The classic Noël Coward play about members of the upper class in the Roaring '20s dabbling in drugs and sexuality is being resurrected for the inaugural production of the Dead Writers Theater Collective at the Greenhouse Theater Complex in Chicago.
Showtimes: Preview performances are 7:30 p.m. Thursday to Saturday, July 12-14; 2:30 p.m. Sunday, July 15; and 7:30 p.m. Thursday, July 19. Opening night is at 7:30 p.m. Friday, July 20; showtimes 7:30 p.m. Thursdays through Saturdays, 2:30 p.m. Sundays, July 20 to Aug 26.
Tickets: $15 for previews, $30 for scheduled run
At the heart of "The Vortex," directed by Jim Schneider, is the character Nicky Lancaster, played by Kaelan Strouse, a native of Bartlett. Lancaster is an inspiring concert pianist returning home from Paris, France. It isn't such a warm welcome when he sees that his mother is a sexual deviant trying desperately to retain her youth, preying on his friends and other young men.
Strouse has been in the acting business in the Chicago area since graduating from Northwestern University in 2009. Between gigs at Second City, Pegasus Players and filming two feature films — "Hogtown" and "In Between Engagements" — there's been a lot of work and variety for the young actor.
The role of Nicky in "The Vortex" was not something Strouse just auditioned for and jumped into. After an initial reading of the play, there was an additional year of preparation that was needed to learn every facet of the character, including how to play the piano. Where he has had more experience playing light and funny roles, the part of Lancaster has presented a challenge for Strouse.
"It was a lot of work and there are a lot of dark themes in this play. I'm not as comfortable playing those types of roles," Strouse said. "Nicky has a lot of nice moments, but he's hurting a lot on the inside."
Strouse said the characters in "The Vortex," which opens Thursday, July 12, and runs through Sunday, Aug. 26, are representative of today.
"There's a need to go faster and break the rules, especially when it comes to society's romantic rules," Strouse says.

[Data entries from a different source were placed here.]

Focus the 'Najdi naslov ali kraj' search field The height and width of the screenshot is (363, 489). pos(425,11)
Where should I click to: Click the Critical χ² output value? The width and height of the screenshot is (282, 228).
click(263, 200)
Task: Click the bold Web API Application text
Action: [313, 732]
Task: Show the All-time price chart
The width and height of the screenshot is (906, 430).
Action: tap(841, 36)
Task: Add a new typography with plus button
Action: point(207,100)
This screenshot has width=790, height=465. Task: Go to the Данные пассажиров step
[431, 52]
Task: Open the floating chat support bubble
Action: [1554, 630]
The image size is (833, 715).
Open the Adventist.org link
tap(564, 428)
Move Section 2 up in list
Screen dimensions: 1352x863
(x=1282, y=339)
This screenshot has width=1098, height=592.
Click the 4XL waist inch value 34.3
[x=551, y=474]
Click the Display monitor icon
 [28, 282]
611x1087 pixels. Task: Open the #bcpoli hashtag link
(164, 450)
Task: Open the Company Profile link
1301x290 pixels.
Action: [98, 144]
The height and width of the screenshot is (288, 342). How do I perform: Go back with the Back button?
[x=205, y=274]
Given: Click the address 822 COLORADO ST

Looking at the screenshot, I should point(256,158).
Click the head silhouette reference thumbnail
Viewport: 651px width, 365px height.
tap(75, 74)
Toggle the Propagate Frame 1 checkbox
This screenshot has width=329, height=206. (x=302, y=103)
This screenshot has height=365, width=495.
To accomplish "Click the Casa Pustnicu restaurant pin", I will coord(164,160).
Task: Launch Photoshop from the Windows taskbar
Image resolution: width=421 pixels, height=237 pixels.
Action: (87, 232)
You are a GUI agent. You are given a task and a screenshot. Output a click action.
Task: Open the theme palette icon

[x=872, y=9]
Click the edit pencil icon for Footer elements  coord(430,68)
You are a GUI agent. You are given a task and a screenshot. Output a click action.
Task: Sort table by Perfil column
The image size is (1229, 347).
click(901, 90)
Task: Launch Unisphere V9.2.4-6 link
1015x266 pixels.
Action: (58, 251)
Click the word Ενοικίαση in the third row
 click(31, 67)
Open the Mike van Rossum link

For example, when he returns home, Nicky brings with him a new fiancee, but their relationship begins to turn sour because of their drug use and her infidelity.
"Nicky through this is trying to stay grounded and stay sane while his world around him seems to be crashing down," Strouse said.
The quality of the production was something Strouse said really impressed him.
"The quality to this production is absurd," Strouse explained. "The props, the costumes, the set are all modeled from real pieces from that 1920s era — it's something that I haven't seen any company put so much effort into. It's going to be special."